▶ Task objective: Within the records below is a range that opens at the line with "Task: Click the Geometry tab motor icon" and closes at the line with "Select the Barcode(4)". Return that range word for word, both ends included, and only that range.

▶ Data supplied:
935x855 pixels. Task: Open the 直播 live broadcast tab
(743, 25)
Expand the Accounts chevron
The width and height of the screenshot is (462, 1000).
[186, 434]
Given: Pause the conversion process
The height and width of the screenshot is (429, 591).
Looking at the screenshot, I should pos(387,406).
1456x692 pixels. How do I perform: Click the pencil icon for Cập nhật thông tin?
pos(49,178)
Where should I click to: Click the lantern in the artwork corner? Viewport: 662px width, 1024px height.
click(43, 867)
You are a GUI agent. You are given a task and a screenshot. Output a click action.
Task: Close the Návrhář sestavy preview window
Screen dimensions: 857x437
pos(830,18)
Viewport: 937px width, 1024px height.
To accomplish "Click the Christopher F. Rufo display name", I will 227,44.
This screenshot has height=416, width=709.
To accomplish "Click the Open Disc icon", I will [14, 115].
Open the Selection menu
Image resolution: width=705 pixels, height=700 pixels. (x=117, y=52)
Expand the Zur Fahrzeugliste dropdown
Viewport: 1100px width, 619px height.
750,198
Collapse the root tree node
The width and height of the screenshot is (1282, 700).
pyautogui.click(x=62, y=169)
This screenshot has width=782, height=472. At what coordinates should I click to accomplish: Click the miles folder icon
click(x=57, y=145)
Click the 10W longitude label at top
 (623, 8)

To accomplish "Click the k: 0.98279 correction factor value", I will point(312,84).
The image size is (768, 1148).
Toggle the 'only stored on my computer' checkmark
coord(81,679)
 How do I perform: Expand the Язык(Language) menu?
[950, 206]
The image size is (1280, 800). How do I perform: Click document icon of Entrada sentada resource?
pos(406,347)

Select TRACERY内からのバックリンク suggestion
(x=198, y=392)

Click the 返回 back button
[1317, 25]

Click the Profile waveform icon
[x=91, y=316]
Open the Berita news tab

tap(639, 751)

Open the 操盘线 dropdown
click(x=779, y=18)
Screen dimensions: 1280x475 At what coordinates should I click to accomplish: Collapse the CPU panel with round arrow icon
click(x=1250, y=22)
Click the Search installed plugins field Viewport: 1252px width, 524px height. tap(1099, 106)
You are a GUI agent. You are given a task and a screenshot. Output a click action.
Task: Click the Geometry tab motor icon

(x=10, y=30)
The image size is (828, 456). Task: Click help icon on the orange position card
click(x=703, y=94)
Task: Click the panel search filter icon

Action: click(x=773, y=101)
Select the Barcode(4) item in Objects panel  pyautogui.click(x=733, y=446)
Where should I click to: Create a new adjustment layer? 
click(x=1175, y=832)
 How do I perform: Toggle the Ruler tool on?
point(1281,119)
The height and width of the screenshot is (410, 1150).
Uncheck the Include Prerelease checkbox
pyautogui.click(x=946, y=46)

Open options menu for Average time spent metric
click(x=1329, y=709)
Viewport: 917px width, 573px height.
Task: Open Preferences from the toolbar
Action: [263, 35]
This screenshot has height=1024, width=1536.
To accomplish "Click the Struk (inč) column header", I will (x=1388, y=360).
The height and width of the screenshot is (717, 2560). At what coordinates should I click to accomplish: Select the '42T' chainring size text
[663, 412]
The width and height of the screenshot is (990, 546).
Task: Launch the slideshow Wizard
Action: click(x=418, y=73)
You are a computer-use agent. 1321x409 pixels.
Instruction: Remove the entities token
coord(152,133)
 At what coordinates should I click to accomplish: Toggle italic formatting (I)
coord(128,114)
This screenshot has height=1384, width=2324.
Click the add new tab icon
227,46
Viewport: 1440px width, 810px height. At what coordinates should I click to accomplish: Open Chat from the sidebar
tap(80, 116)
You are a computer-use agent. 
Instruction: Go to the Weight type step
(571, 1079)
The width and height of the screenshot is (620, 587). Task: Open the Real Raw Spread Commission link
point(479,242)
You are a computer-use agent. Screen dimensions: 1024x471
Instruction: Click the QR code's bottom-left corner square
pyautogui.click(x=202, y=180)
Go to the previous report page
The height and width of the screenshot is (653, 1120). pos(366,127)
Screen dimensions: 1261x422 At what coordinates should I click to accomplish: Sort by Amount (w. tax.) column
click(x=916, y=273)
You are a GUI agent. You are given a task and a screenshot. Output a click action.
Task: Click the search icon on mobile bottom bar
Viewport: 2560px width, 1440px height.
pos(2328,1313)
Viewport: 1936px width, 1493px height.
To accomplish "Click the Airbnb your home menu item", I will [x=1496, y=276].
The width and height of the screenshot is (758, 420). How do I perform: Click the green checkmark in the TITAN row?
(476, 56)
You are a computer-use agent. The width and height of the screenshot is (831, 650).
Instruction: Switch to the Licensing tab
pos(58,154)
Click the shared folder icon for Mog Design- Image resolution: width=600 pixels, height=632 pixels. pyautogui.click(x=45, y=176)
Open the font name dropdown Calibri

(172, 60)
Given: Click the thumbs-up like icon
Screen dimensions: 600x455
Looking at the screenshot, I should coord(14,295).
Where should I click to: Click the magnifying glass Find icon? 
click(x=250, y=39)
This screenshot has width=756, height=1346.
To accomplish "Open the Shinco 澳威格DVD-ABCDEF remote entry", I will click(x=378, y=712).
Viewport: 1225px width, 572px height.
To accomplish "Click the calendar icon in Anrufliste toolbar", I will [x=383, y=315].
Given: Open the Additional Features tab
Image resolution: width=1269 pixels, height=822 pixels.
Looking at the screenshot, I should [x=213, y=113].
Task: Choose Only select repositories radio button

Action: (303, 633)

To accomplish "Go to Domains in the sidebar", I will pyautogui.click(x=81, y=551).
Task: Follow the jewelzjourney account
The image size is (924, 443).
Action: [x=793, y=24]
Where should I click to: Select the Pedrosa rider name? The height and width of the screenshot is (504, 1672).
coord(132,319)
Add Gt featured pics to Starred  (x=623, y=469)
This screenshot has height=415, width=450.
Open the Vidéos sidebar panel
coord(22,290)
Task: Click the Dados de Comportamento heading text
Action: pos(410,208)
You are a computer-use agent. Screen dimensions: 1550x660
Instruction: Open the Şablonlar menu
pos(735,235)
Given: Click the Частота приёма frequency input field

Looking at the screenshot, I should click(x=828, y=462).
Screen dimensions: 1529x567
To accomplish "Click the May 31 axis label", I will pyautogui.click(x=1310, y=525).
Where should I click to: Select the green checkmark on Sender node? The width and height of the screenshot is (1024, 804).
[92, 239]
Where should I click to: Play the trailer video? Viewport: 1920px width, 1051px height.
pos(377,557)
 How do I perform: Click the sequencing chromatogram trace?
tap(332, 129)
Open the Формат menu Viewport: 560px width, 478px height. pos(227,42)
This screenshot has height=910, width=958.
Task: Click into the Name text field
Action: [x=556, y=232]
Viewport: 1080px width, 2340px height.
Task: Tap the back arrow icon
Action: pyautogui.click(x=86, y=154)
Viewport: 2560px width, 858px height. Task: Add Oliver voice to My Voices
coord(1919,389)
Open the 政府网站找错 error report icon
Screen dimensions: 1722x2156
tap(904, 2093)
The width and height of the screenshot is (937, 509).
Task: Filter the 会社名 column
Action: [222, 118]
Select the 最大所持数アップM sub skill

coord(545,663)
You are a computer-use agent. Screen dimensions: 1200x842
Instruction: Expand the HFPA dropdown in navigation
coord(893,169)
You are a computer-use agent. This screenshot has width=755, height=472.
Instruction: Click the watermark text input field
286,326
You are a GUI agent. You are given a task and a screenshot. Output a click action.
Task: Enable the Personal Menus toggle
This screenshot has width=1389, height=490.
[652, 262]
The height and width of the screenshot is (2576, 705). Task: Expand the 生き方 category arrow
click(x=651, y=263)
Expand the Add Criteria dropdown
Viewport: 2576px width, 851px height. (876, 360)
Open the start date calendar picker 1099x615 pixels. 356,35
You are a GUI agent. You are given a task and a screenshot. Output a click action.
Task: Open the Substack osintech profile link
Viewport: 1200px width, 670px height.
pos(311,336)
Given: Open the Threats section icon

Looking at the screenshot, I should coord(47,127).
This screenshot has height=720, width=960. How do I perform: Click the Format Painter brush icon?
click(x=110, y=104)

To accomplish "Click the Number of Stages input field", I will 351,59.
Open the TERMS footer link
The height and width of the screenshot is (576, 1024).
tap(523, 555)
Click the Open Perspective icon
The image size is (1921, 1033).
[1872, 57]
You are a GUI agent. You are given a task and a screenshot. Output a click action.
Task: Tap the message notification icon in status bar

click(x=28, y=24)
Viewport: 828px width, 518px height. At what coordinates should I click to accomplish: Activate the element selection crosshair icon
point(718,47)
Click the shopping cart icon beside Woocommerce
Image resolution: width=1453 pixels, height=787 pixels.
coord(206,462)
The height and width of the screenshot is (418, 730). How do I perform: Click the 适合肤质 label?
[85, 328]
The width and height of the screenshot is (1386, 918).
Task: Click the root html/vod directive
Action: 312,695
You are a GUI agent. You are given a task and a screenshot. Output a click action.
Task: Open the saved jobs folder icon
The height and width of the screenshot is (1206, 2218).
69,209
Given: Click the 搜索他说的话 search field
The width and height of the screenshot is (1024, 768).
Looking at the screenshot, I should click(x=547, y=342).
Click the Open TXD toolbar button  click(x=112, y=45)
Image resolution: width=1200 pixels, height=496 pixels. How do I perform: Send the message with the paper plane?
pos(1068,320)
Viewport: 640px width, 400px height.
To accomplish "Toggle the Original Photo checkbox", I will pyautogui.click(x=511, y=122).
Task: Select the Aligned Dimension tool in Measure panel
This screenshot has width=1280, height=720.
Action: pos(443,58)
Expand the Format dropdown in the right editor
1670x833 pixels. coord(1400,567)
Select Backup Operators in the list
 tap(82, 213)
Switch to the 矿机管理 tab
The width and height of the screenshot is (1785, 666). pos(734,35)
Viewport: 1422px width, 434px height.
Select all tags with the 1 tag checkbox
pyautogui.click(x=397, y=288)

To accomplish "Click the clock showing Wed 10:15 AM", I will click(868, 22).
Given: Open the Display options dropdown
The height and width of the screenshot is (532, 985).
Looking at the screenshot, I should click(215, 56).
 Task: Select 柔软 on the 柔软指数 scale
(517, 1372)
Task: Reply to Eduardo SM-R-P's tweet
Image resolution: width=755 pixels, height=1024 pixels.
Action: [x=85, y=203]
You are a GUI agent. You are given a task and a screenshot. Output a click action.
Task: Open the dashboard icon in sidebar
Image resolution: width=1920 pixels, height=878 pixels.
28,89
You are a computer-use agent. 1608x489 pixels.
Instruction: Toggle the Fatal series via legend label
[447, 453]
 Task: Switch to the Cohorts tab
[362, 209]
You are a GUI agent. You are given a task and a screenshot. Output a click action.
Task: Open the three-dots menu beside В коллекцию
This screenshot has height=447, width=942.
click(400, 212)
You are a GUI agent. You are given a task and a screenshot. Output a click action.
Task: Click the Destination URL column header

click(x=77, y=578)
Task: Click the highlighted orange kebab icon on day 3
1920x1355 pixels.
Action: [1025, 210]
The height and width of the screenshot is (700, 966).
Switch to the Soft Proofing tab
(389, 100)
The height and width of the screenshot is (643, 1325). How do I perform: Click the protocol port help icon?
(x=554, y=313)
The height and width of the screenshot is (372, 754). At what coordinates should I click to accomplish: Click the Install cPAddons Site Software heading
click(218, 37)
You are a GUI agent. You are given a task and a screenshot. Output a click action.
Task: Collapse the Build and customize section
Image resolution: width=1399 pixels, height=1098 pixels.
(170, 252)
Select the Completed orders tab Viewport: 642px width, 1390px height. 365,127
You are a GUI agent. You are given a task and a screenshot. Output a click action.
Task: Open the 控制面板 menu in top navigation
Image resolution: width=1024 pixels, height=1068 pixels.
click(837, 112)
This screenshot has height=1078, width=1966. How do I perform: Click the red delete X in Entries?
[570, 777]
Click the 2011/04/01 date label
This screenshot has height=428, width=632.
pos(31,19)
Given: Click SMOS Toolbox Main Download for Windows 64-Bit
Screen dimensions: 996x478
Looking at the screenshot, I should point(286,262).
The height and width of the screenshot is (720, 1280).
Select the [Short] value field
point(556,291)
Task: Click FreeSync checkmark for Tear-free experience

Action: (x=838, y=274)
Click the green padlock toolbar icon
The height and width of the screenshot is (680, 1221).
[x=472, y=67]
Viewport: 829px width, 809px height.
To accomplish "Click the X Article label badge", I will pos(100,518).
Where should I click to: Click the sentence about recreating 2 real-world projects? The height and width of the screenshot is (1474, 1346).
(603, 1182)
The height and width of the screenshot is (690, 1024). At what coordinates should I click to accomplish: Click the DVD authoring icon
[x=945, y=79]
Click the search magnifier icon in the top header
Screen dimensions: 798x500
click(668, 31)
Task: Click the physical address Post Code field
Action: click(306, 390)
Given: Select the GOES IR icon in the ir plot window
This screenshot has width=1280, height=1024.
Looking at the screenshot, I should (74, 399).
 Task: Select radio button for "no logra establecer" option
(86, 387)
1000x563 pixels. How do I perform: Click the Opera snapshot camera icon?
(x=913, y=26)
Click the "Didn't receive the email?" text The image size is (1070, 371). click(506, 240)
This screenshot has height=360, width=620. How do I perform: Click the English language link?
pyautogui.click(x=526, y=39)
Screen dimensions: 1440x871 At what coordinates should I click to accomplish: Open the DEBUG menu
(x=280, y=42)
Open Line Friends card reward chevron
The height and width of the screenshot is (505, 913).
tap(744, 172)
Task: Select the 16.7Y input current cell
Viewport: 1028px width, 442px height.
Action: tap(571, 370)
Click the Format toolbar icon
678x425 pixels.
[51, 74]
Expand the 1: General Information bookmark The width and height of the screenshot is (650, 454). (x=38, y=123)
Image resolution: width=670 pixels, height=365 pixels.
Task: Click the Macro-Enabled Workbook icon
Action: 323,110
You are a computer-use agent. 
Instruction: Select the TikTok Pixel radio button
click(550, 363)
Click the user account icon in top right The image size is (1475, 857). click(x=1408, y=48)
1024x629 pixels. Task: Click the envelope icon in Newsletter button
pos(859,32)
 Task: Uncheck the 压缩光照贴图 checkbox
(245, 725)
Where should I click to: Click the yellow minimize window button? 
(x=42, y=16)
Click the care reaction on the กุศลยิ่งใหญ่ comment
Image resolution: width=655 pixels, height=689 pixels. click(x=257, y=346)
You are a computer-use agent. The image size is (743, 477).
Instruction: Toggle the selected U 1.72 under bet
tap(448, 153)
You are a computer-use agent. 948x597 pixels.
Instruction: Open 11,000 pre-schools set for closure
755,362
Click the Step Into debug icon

▶ Finished exercise:
Task: Click the Geometry tab motor icon

(x=10, y=30)
The image size is (828, 456). Task: Click help icon on the orange position card
click(x=703, y=94)
Task: Click the panel search filter icon

Action: click(x=773, y=101)
Select the Barcode(4) item in Objects panel  pyautogui.click(x=733, y=446)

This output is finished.